BIW sends third and last Zumwalt-class Navy destroyer to sea trials

Courtesy / BIW The future USS Lyndon B. Johnson (DDG 1002) passed by Fort Popham on Friday as the destroyer made its way to sea trials.

Resembling perhaps a spaceship more than a Navy ship, Bath Iron Works’ final Zumwalt-class destroyer went to sea Friday.

The future USS Lyndon B. Johnson (DDG 1002) slipped down the Kennebec River from the Bath yard, past Fort Popham, and into the Gulf of Maine for a series of sea trials.

Also called builders trials, the open-water tests allow a shipbuilder’s customer — in this case the U.S. Navy — to see how a new vessel performs. The DDG 1002 trials began on the birthday of the ship’s namesake, the 36th U.S. president, and are expected to last several days.

BIW laid the keel for the 610-foot-long guided missile warship in 2017, and it was christened in 2019. After it is fully tested, commissioned and outfitted, DDG 1002 will operate out of San Diego as home port.

The ship will join just two others like it, both Bath-built. The Zumwalt-class destroyers, named for former Navy Adm. Elmo Zumwalt, are multipurpose stealth vessels, with an inward-sloping, “tumblehome” hull and flat, angled surfaces designed to evade radar detection.

The Department of Defense originally planned 32 of the high-tech ships when they were planned almost 20 years ago. But over the years, budget constraints and changes in naval strategy reduced the number to three.

At roughly $4.2 billion apiece, the Zumwalt destroyers are more than twice as expensive as the Navy’s slightly smaller DDG 51, or Arleigh Burke-class, destroyers, which have been the staple of BIW’s shipbuilding since the 1980s.

“The sea trials of Lyndon B. Johnson and its delivery are important milestones in their own right, but also represent a pending shift for the BIW workforce to focusing exclusively on building DDG 51s, the most versatile surface combatant in the U.S. Navy,” BIW spokesman David Hench told Mainebiz on Monday.

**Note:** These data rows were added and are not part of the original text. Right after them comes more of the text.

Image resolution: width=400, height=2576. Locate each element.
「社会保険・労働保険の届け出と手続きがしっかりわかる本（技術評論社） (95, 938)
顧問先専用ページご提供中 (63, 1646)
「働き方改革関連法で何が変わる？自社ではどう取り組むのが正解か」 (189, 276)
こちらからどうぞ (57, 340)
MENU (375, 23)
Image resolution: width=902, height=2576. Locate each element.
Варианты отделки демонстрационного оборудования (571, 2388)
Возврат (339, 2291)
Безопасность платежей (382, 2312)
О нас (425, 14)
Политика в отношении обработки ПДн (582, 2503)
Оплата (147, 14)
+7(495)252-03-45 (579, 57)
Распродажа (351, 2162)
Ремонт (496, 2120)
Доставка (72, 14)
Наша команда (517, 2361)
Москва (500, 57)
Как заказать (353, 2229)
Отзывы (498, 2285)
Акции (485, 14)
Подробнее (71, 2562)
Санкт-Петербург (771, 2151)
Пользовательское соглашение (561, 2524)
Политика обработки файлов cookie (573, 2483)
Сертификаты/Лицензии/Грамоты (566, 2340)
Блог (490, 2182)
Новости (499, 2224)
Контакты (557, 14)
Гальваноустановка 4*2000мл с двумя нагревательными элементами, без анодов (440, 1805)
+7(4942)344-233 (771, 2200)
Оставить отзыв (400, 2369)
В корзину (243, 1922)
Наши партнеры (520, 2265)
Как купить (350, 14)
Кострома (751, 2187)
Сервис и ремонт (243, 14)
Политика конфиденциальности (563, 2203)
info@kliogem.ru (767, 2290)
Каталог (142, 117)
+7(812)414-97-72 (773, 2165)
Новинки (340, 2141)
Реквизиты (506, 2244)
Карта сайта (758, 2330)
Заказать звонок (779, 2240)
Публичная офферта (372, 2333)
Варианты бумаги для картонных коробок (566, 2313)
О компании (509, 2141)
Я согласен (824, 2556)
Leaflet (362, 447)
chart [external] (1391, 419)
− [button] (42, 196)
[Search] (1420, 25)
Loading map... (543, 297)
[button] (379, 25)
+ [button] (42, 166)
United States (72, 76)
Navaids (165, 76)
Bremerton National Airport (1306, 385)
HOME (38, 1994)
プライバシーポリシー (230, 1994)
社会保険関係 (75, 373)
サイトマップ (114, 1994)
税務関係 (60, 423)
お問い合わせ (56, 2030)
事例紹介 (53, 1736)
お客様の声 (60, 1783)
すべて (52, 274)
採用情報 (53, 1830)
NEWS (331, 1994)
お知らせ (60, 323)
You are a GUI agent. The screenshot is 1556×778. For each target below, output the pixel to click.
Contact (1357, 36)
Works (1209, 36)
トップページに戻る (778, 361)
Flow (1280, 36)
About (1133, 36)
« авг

The most recent Burke destroyer to leave Bath was the USS Daniel Inouye (DDG 118). It conducted sea trials in December and is expected to “sail away” to its commissioning and active duty this fall, Hench said.

BIW currently has six other Burke-class ships under construction. A pending federal budget bill authorizes $3.7 billion for the procurement of two more, which BIW can compete to build.

There are currently over 60 Burke-class destroyers in service, and BIW has produced 37 of them, including the first one in 1989.

The company is owned by General Dynamics Corp. (NYSE: GD), a Reston, Va.-based defense contractor, and employs 6,500 people.

Courtesy / BIW
BIW workers observe as DDG 1002 prepares for sea trials.